Two different pandemics
The number of low-wage jobs is still down while high-wage employment is up
By ATB Economics 12 February 2021 2 min read
We know that some sectors have been hit harder by the pandemic than others.
Grocery stores have, for example, remained open throughout the pandemic and have benefited somewhat from more people eating at home. Restaurants that rely on in-person dining have, conversely, faced an array of challenges and have been forced to lay off staff.
Another way to view the impact of the pandemic is to look at how employment has changed for workers at different wage levels. When we do this, a large gap is evident between those with high-wage jobs and those at the lower end of the compensation continuum.
The number of jobs* in Canada that pay $30 or more per hour dipped slightly during the spring lockdown, but were 9.5 per cent higher in January 2021 than in January 2020. There were, in fact, over half a million more jobs at the upper end of the pay scale in January 2021 than before the pandemic began.
The story is very different at the other end of the scale. The number of jobs paying less than $12 per hour (the minimum wage is below $12 in only three provinces: Saskatchewan, Manitoba and New Brunswick) dropped sharply in the spring and was down by 33.5 per cent (88,600) in January 2021 compared to 12 months earlier.
Looking at those making between $12.00 and $19.99 per hour, the number of jobs plummeted by a third in April 2020 compared to the start of the year and was still down by 19.5 per cent (973,100) as of January 2021.

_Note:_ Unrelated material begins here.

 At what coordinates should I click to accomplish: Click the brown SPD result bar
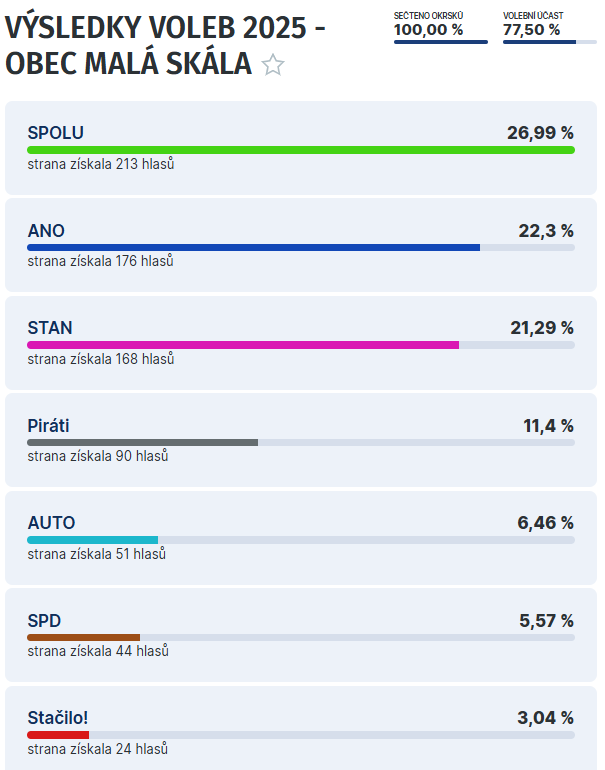(x=83, y=637)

Clearly, the first jobs to go in Canada during the pandemic were those at the lower end of the pay scale and they remain down due to the ongoing persistence of the virus and the measures aimed at containing it.
For those Canadians able to work from home or in sectors deemed essential, the impact of the pandemic has been very different with employment up strongly among higher-wage earners.

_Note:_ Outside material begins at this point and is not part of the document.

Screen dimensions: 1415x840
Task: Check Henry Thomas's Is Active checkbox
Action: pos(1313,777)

This points to what is likely to be a K-shaped recovery after the pandemic recedes. One branch of the K will be higher-wage workers who didn’t lose their job. This group will be anxious to “let loose” after COVID and will boost consumer spending.
The other branch will be formed in part by workers who either return to low-wage employment or remain out of work because their former employers have permanently closed.

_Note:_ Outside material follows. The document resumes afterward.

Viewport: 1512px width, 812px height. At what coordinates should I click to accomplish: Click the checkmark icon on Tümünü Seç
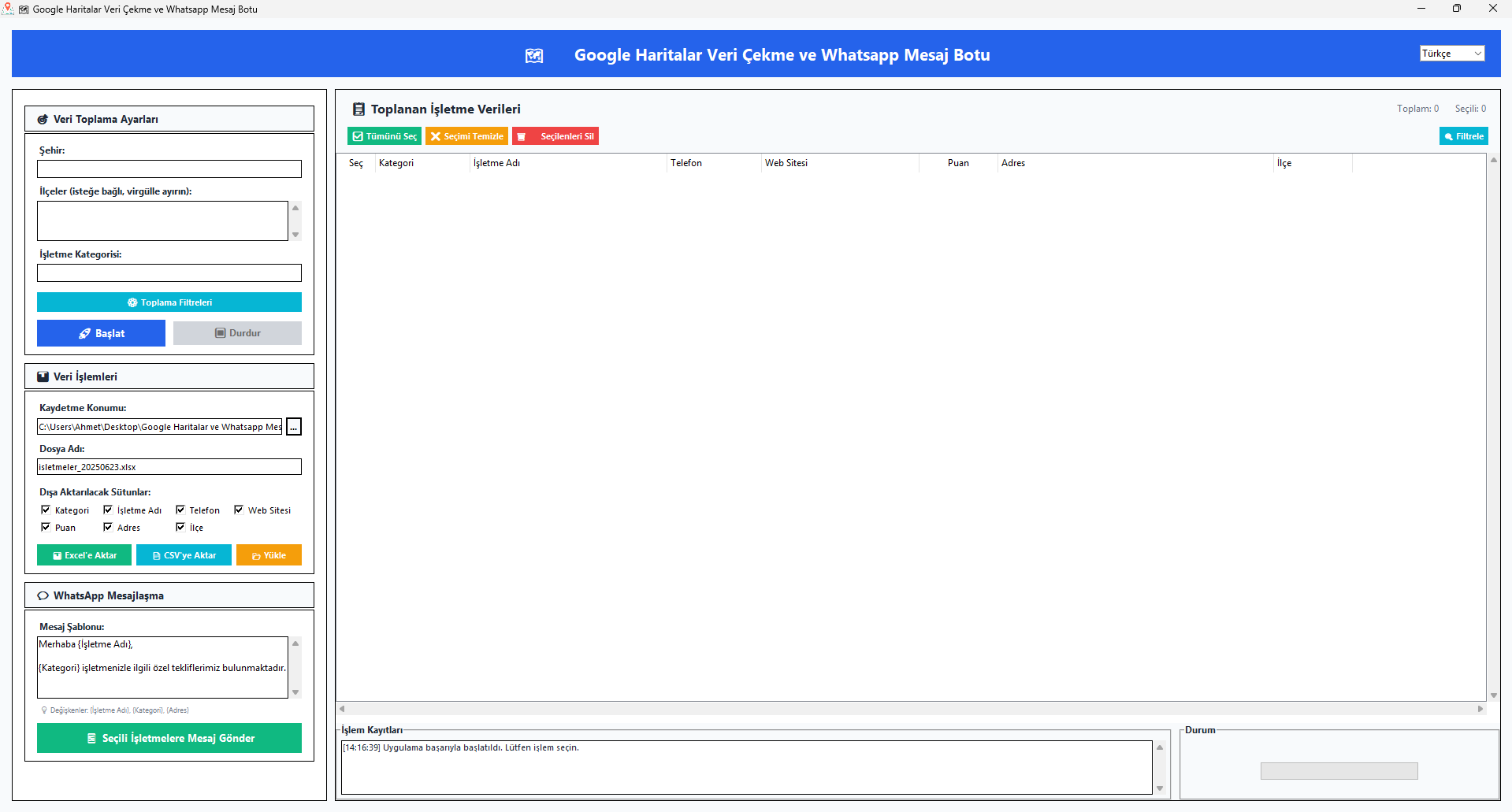[358, 136]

So while the post-pandemic period may feel like the Roaring 20s to some, it will be hard going for many other Canadians.
*Provincial data are not readily available. The statistics refer to employee positions only and do not include self-employment.
Answer to the previous trivia question: Russia has the largest natural gas reserves in the world. According to the U.S. Energy Information Administration, Russia has about 24 per cent of the global total. Canada is 17th at about 1.0 per cent.
Today’s trivia question: In what year did the third Monday of every February become officially known as Alberta Family Day?